To do
Your answer should contain each record from the listing, repeated exactly.

▶

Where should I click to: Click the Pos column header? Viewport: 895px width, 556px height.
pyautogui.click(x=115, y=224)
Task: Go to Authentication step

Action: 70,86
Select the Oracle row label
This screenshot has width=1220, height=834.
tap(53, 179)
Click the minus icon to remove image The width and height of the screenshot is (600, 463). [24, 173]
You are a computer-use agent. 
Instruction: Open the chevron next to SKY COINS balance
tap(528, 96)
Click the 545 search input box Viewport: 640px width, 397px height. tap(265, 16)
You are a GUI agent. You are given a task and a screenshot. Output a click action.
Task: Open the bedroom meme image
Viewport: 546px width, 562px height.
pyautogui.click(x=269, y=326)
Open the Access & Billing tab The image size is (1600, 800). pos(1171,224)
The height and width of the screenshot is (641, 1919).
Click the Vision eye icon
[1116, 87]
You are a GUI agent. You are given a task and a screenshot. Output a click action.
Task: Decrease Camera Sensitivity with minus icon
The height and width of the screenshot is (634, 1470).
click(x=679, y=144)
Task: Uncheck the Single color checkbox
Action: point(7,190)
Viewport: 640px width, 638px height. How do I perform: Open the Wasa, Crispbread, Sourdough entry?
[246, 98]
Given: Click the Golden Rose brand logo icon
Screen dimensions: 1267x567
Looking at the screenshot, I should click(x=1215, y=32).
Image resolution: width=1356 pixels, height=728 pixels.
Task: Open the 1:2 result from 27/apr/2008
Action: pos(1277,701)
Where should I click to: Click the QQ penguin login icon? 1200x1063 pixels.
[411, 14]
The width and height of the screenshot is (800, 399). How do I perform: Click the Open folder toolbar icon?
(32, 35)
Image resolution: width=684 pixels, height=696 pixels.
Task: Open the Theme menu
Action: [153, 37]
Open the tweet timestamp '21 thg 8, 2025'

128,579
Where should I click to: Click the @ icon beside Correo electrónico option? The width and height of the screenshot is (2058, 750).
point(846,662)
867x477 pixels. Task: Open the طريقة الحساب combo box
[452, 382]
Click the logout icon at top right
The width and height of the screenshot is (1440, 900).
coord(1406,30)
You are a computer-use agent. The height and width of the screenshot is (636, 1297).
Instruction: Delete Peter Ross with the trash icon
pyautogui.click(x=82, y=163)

◀

Task response
Where should I click to: Click the Pos column header? Viewport: 895px width, 556px height.
pyautogui.click(x=115, y=224)
Task: Go to Authentication step

Action: 70,86
Select the Oracle row label
This screenshot has width=1220, height=834.
tap(53, 179)
Click the minus icon to remove image The width and height of the screenshot is (600, 463). [24, 173]
You are a computer-use agent. 
Instruction: Open the chevron next to SKY COINS balance
tap(528, 96)
Click the 545 search input box Viewport: 640px width, 397px height. tap(265, 16)
You are a GUI agent. You are given a task and a screenshot. Output a click action.
Task: Open the bedroom meme image
Viewport: 546px width, 562px height.
pyautogui.click(x=269, y=326)
Open the Access & Billing tab The image size is (1600, 800). pos(1171,224)
The height and width of the screenshot is (641, 1919).
Click the Vision eye icon
[1116, 87]
You are a GUI agent. You are given a task and a screenshot. Output a click action.
Task: Decrease Camera Sensitivity with minus icon
The height and width of the screenshot is (634, 1470).
click(x=679, y=144)
Task: Uncheck the Single color checkbox
Action: point(7,190)
Viewport: 640px width, 638px height. How do I perform: Open the Wasa, Crispbread, Sourdough entry?
[246, 98]
Given: Click the Golden Rose brand logo icon
Screen dimensions: 1267x567
Looking at the screenshot, I should click(x=1215, y=32).
Image resolution: width=1356 pixels, height=728 pixels.
Task: Open the 1:2 result from 27/apr/2008
Action: pos(1277,701)
Where should I click to: Click the QQ penguin login icon? 1200x1063 pixels.
[411, 14]
The width and height of the screenshot is (800, 399). How do I perform: Click the Open folder toolbar icon?
(32, 35)
Image resolution: width=684 pixels, height=696 pixels.
Task: Open the Theme menu
Action: [153, 37]
Open the tweet timestamp '21 thg 8, 2025'

128,579
Where should I click to: Click the @ icon beside Correo electrónico option? The width and height of the screenshot is (2058, 750).
point(846,662)
867x477 pixels. Task: Open the طريقة الحساب combo box
[452, 382]
Click the logout icon at top right
The width and height of the screenshot is (1440, 900).
coord(1406,30)
You are a computer-use agent. The height and width of the screenshot is (636, 1297).
Instruction: Delete Peter Ross with the trash icon
pyautogui.click(x=82, y=163)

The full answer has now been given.